Saturday, January 17, 2009

Coldwell Banker Winthrop Realty ~ 2008 Market Analysis

Dear Friends,

At a time when many of us have lost 50-percent (or more) of the value of our stock holdings, it is a reassuring commentary that real estate values in the Methow Valley, although somewhat softer, held up remarkably well in 2008.

That is one of the chief conclusions of our 2008 market analysis, which we just finished.

Sale prices in 2008 dropped an average of only 7.7 percent from the most recent list price, while corresponding sale prices in 2007 dropped an average of 5 percent – a modest difference.*

The average sale prices in 2008 and 2007 were fairly close – approximately $12,000 apart –$236,568 in 2008 compared to $248,531 in 2007.

This relative price stability is a function of three things:

  1. The types of properties available in the Methow Valley are generally highly desirable and in limited supply.
  2. The types of owners we have – many multiple-property owners – seem more able to weather economic downturns.
  3. Methow Valley sellers faced little downward pressure from banks selling foreclosed properties, at highly reduced prices. As of this writing, we are aware of only two Methow Valley properties that have gone through foreclosure and are listed for sale.
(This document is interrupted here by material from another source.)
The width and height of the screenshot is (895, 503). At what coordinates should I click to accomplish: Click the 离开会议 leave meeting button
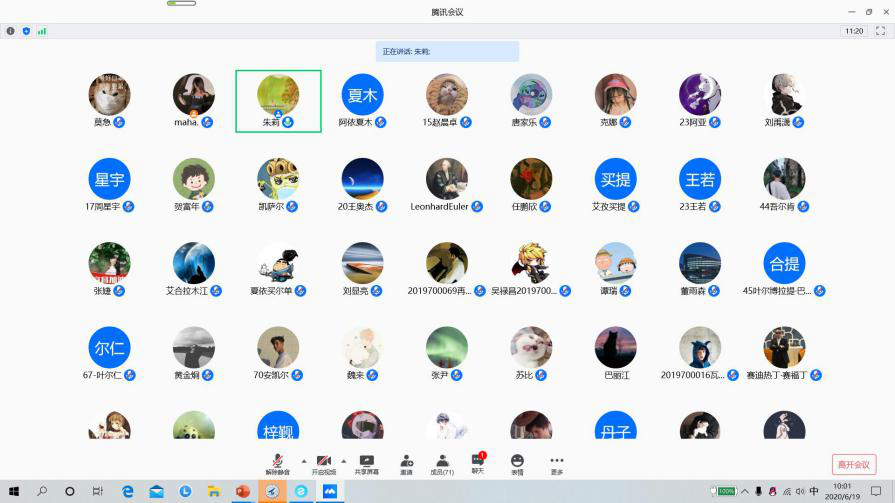click(x=853, y=464)
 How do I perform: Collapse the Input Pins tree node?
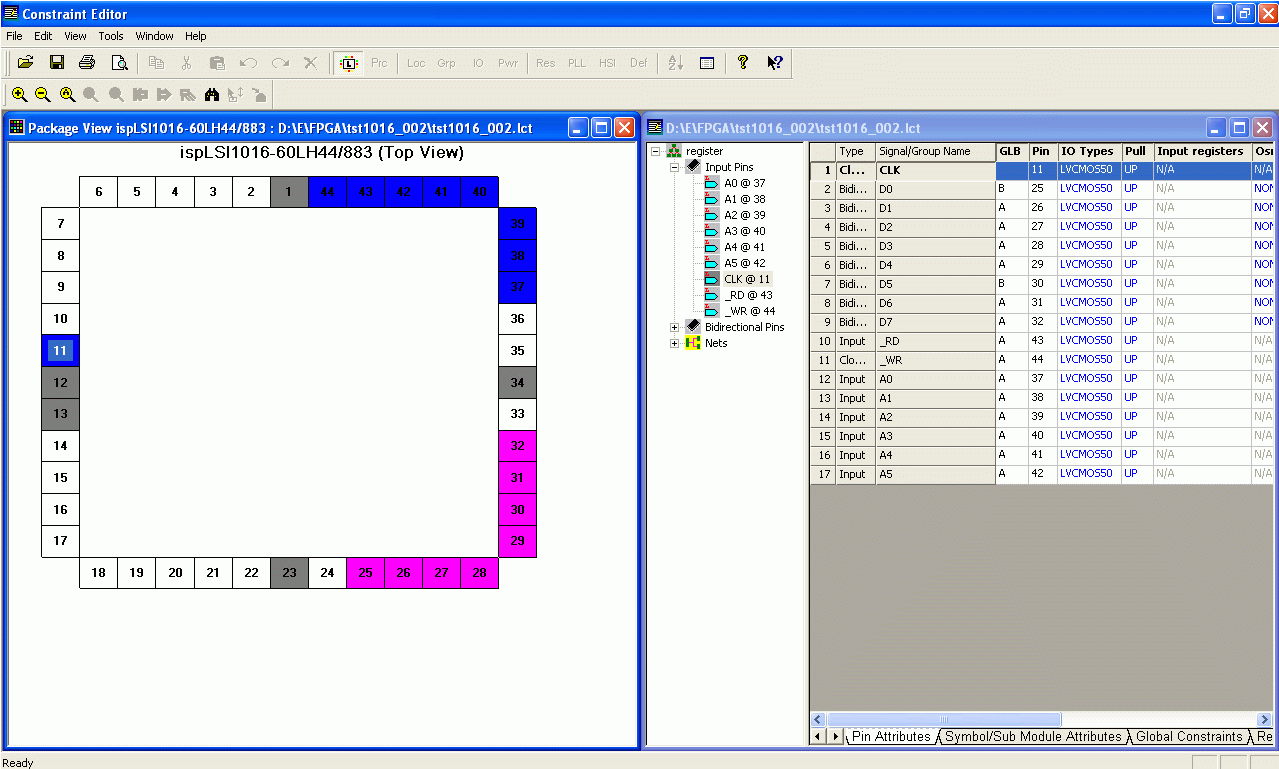[x=674, y=167]
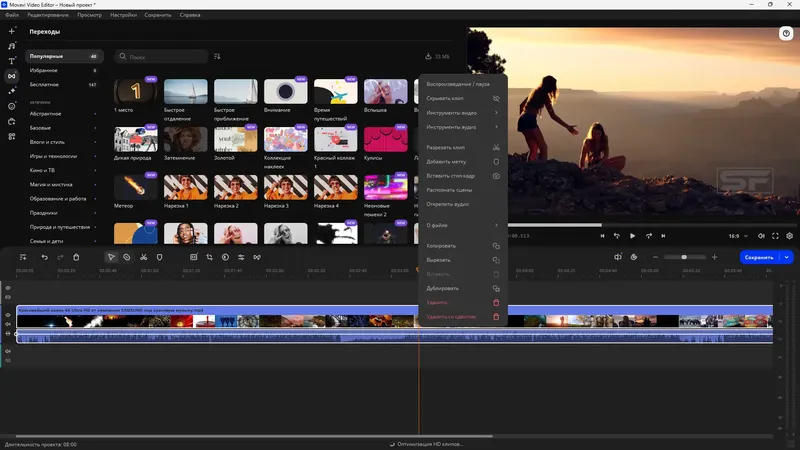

Of course, that is not the case, nationally. The chief economist for the National Association of Realtors said 45% of all home sales in November involved distressed sales. A distressed property is one in which the seller faces foreclosure or is forced to sell for less than the value of his/her mortgage.

Widespread distressed properties drive down prices. Clearly, the absence of those conditions puts the Methow Valley in a distinctly stronger real estate position than most of country.

Price stability, however, does not mean the Methow Valley has not been affected by the recession – it most certainly has. Across the board, market activity has slowed substantially. There were only 148 transactions in 2008, a 34-percent drop from 2007, and gross sales reached $35 million, a 37-percent drop from 2007.

As in most sectors of the economy, many buyers have been in “fear” mode: holding cash, not spending, waiting for more economic stability.

As a result, thanks to government incentives, mortgage rates are at historic lows. As of this writing, some 30-year mortgages are available at what were once unheard of numbers – hovering in the high 4-percent range.

Low rates combined with other favorable market conditions have created buying opportunities. Methow Valley property inventories are strong and many sellers are motivated – a combination we haven’t seen for some time!

And remember, it is impossible to predict the exact timing of a market bottom or high – you always find out after the fact. So, the longer a person waits to decide, the more risk they take that prices will begin to firm up.

Bottom line: if you wish to buy a place in the Methow Valley and can afford to do so, it would be hard to find a better time than now to make your move.

And remember, the primary reason to buy a property in the Methow Valley, is not purely for investment, but because you love this place and want to be part of it!

Best Regards,

Linda

* These calculations measure the difference between the most recent list price and the final selling price. These calculations do not measure price reductions that may have occurred during the course of a listing (in either year).